A New York Times article tells of the rise of untreated cavities due to lack of access to dentists.
Anyone who has followed the debate about what the correct number of physicians in a medical market should be will find this discussion familiar. On the one hand, there is an obvious lack of services for some communities, especially the poor, but not only the poor. On the other hand, the professional organization representing the supply side (here the American Dental Association) fights tooth and nail against any attempts to increase the number of providers to bring down the price and to increase the availability of the services. These professional organizations also oppose the use of paramedics or the equivalent dental profession: dental therapists, in the performance of some limited services. Dental therapists, for example, are used to drill and fill teeth in some countries. But the American Dental Association doesn't like them:
"What we're extremely uncomfortable with is that they need to drill teeth and sometimes extract teeth," said Dr. Roth, the association's president. Use of therapists would create a two-tier system where some people have access to dentists, while others must settle for less-qualified practitioners, she said.
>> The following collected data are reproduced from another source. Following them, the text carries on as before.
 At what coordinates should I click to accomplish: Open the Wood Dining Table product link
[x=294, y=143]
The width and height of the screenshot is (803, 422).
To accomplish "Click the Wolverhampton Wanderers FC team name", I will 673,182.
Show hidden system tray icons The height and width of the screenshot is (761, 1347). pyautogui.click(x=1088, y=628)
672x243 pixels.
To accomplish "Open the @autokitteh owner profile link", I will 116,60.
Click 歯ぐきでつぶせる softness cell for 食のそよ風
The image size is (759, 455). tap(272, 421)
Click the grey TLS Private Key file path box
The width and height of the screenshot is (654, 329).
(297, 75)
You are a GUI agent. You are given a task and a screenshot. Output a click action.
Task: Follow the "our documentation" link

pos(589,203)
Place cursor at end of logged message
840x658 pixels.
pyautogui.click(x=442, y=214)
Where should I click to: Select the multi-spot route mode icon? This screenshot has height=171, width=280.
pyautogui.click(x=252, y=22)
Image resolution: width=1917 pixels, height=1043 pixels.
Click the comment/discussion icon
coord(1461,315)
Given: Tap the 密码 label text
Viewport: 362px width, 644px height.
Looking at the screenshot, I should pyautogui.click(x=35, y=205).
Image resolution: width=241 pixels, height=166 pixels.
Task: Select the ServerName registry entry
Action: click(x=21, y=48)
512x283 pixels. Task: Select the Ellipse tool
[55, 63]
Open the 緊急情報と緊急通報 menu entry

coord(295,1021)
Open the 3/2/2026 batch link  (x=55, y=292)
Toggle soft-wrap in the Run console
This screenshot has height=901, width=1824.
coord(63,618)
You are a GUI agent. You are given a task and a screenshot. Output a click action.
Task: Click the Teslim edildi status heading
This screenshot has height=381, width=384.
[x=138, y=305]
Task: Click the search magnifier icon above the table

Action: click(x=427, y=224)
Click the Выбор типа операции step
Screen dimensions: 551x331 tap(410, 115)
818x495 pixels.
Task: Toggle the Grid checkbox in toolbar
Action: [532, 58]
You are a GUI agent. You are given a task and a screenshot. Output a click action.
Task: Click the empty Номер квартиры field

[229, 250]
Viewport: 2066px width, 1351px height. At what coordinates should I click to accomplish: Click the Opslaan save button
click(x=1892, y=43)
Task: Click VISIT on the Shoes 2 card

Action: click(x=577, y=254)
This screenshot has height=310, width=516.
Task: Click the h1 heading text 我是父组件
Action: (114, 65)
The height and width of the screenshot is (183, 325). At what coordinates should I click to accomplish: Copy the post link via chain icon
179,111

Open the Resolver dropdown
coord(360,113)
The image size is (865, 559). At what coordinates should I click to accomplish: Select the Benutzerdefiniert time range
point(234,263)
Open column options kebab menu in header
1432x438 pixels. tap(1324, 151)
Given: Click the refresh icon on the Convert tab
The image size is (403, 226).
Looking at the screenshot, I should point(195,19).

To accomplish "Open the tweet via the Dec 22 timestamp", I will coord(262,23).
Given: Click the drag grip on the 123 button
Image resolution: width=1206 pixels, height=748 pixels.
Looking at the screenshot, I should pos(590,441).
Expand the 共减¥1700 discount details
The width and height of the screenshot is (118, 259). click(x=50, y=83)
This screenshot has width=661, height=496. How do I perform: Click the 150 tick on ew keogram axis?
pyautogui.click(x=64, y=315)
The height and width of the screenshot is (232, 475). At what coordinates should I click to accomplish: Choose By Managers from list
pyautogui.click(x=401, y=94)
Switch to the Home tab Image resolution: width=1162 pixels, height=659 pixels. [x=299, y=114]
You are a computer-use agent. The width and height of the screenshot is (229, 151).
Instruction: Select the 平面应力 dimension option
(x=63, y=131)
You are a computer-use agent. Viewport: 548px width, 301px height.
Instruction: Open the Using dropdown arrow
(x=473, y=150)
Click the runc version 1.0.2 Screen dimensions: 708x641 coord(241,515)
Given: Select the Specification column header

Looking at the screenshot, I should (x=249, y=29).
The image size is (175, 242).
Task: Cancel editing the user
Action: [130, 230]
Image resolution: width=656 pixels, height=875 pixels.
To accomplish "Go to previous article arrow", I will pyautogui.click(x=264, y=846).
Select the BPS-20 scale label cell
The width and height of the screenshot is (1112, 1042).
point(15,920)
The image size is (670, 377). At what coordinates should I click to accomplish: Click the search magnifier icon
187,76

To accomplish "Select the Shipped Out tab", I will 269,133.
Dr. Roth seems to criticize the dental therapist proposal by comparing it to an imaginary ideal situation. In reality, the current two-tier system is one in which some people have access to dentists, while others have no access at all. I would think having no access is at least as risky as having access only to less-qualified providers.
Organizations such as the AMA (the American Medical Association) and the ADA are ultimately trade unions for their members. This gets forgotten because of the other roles these organization serve. The ADA is protecting the interests of their existing members, and this requires controlling the number of new dentists who are allowed to practice as well as restricting any competition in the dental care markets.